Updated at 5:46 p.m. ET
There is no U.S. ambassador to South Korea. The U.S. diplomat in charge of negotiations with North Korea recently quit—and no replacement has yet been named. The State Department official in charge of East Asian affairs is a career diplomat who is serving in an acting capacity. So if North Korea does end up talking with the U.S., as the South says it’s offered to, whom exactly would they talk with?
“We have plenty of people who are more than qualified to have these types of conversations with the White House and also the Republic of Korea, our ally,” Heather Nauert, the U.S. State Department spokesperson, said Tuesday.

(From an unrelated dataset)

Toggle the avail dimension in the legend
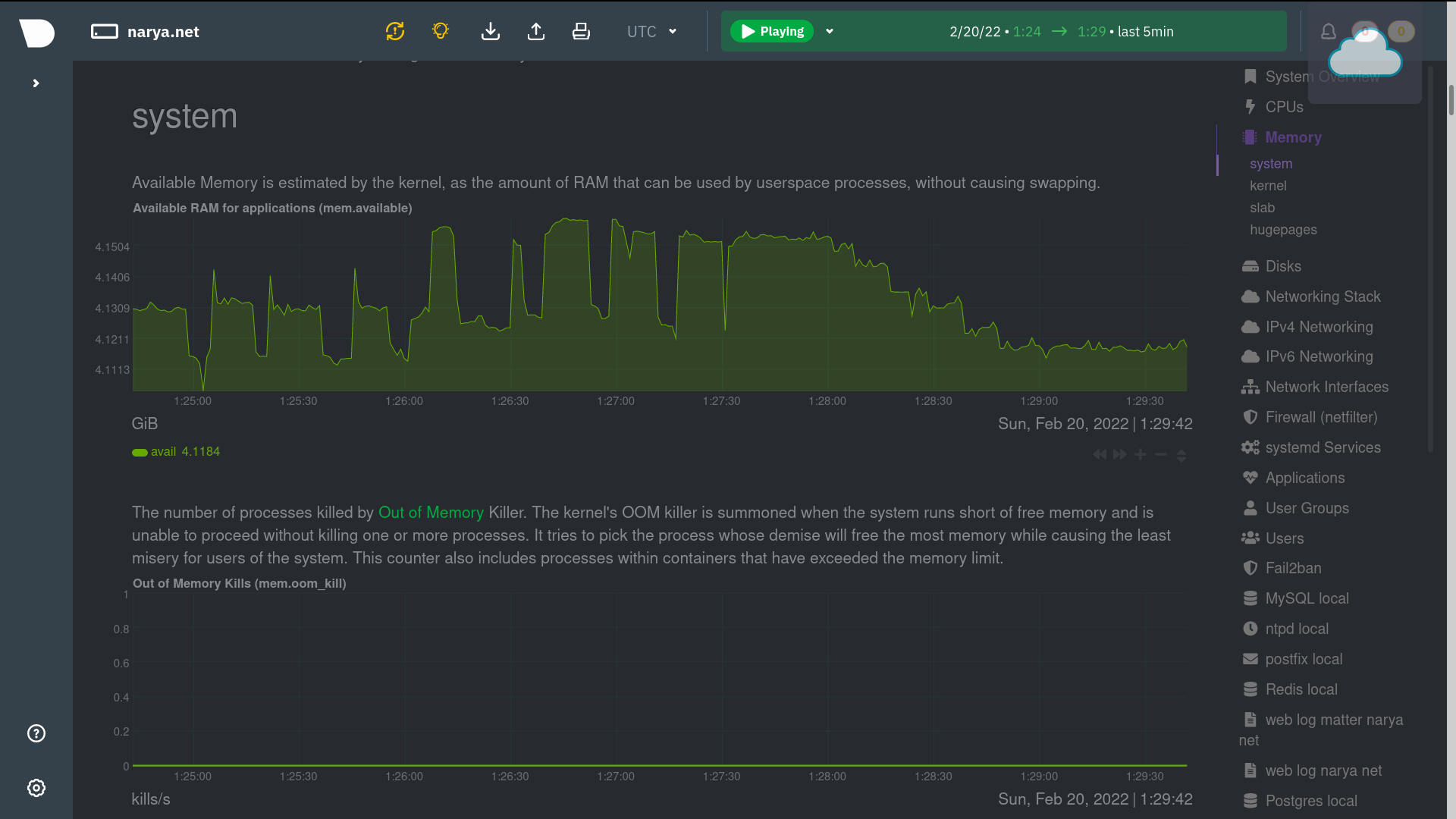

Those officials include Susan Thornton, a career foreign-service officer who is the State Department’s senior-most official on East Asian affairs, and who is the administration’s nominee to permanently take the job she has been doing since the end of the Obama administration; Marc Knapper, the chargé d’affaires at the U.S. embassy in Seoul; and Mark Lambert, the State Department’s director for Korea policy.
But the question remains of whether the U.S. has the bench strength needed to negotiate directly with North Korea—should such talks actually begin. Joseph Yun, the senior-most official who was in semiregular meetings with North Korean officials, announced late last month that he was retiring. His departure underscored the shortage of current U.S. officials who have ever met with a North Korean representative. Suzanne DiMaggio, a senior fellow at the New America Foundation, told me in an interview on Tuesday that it is uncertain “whether or not the United States has the capacity to engage in a major diplomatic effort with the North Koreans.”